The Big East Coach of the Year Award, along with the rest of the conference's hardware, will be announced Wednesday. Charlie Strong is the favorite to walk away with the honor after leading Louisville to a 10-2 season and a Sugar Bowl berth in his third campaign with the Cardinals. Here, we make our cases for two other coaches who impressed during the 2012 campaign.
Andrea: Syracuse coach Doug Marrone
Charlie Strong and Butch Jones have done fantastic jobs with their respective teams this season.
But neither of them was saddled with a team coming off a losing season.
A team that closed 2011 with five consecutive defeats.
A team picked to finish seventh in the Big East preseason media poll.
A team that faced a nonconference schedule with four games against teams from the Big Ten, SEC and Pac-12.
A team that started the season 2-4.
Syracuse coach Doug Marrone stared down another season that had disappointment written all over it. And yet, he pulled off the shocker of the Big East season -- getting Syracuse into the New Era Pinstripe Bowl and winning a share of the league title.
That makes him every bit as deserving as Strong and Jones when it comes to consideration for Big East Coach of the Year honors.
Let’s go back to Week 8. The Orange were 2-4, ranked No. 7 in the Big East in scoring offense; No. 7 in rushing offense; and tied for last in turnover margin. They were an undisciplined football team, a group that had no consistent rushing attack, and no consistent pass rush. Marrone called himself out when asked pointed questions about why his football team kept stumbling around, repeatedly saying it was his job to get his team better prepared.
Whatever he did worked.
Syracuse ended the season with wins in five of its final six game. That includes a decisive throttling of then-No. 9 Louisville at home, and a huge come-from-behind road victory at Missouri. Most everybody penciled both games in as losses.
But the way the Orange played in both games showed the resiliency that has defined this team during the second half of the season. The Orange reinvented themselves: They stopped turning the ball over. They figured out how to run the ball. And they played much better on the defensive line.
As a result, Syracuse ended the season No. 3 in the league in scoring offense, averaging a touchdown more per game in its final six games. It ended No. 3 in rushing offense, averaging 44 more yards per game on the ground in the final six games. And after going minus-10 in turnover margin through six games, Syracuse finished at minus-1, losing the ball just five times in its final six contests.
Syracuse can call itself Big East champion because of its remarkable turnaround. If that is not worthy of recognition, I am not sure what is.
Matt: Cincinnati coach Butch Jones
There is a reason Jones' name -- and face -- keeps popping up in places from West Lafayette, Ind., to Boulder, Colo. The man is a hot commodity in coaching circles right now, and deservedly so.
His Bearcats have won a share of their fourth Big East title in the past five years. They will face Duke in the Belk Bowl, where they will go for their second consecutive 10-win season.
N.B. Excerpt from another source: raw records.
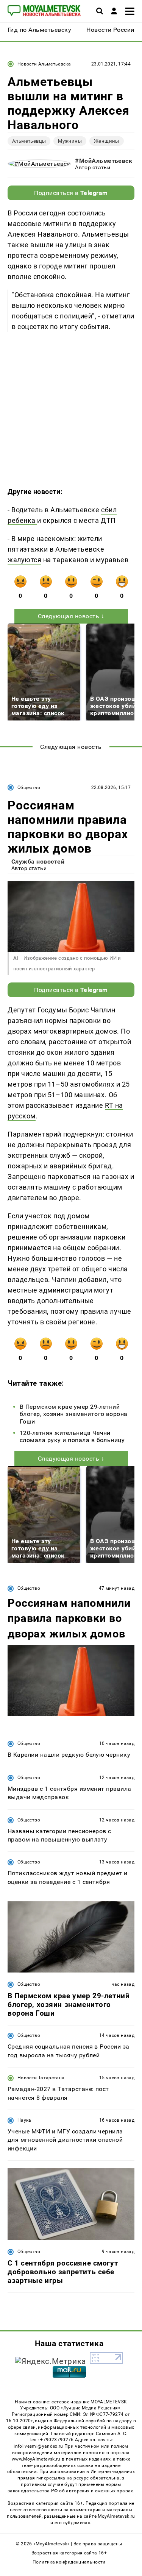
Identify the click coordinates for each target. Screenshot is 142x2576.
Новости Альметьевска (44, 64)
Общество (28, 787)
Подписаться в (71, 192)
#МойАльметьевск (103, 160)
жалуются (24, 560)
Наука (24, 2120)
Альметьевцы (29, 141)
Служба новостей (37, 861)
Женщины (106, 141)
Yes, Brian Kelly was responsible for two of those conference titles. And yes, Mark Dantonio deserves credit for lifting this program before Kelly.
But look what Jones was faced with after last season, a 10-3 campaign that saw him take home Big East Coach of the Year honors:
No more Isaiah Pead, the 2011 conference offensive player of the year.
No more Derek Wolfe, the 2011 conference defensive player of the year.
No more Zach Collaros, a two-time All-Big East selection and a three-year starter at quarterbaack.
So Jones took a player who rushed for 219 yards last season and turned him into the Big East's leading rusher (George Winn, 1,204 yards).
He dealt with the possibly career-ending injury to end Walter Stewart, whom he had called the best leader he ever coached, and watched the defense rise to No. 2 in the Big East in scoring, allowing 17.2 points per game. (The offense tied for the conference lead in the scoring, at 31 points per game.)
He weathered a potential quarterback controversy delicately, replacing Munchie Legaux with Brendon Kay when the time was right and watching the fifth-year senior lead Cincinnati to a 3-1 mark down the stretch.
Jones had big shoes to fill when taking this job three years ago, evidenced by his predecessor's future date in the national title game with Notre Dame. And that predecessor, Kelly, had big shoes to fill in replacing Dantonio, evidenced by Michigan State's rise as a Big Ten power. (This year's 6-6 campaign notwithstanding.)
Together all three coaches have turned around the culture of a program that just completed its eighth Big East season, having finished in third place or better in five of those years. In the 50 years prior to Dantonio's eight-win 2006 season, Cincinnati had exactly four eight-win campaigns. It has had five since, with Jones responsible for the past two.
Cincinnati fans better hope that Jones has the chance to make this another 10-win season come the Dec. 27 Belk Bowl, and to keep the run going beyond that. Plenty of other schools seem to hope he can do the same for them, as sure a sign as any of the job he has done with the Bearcats.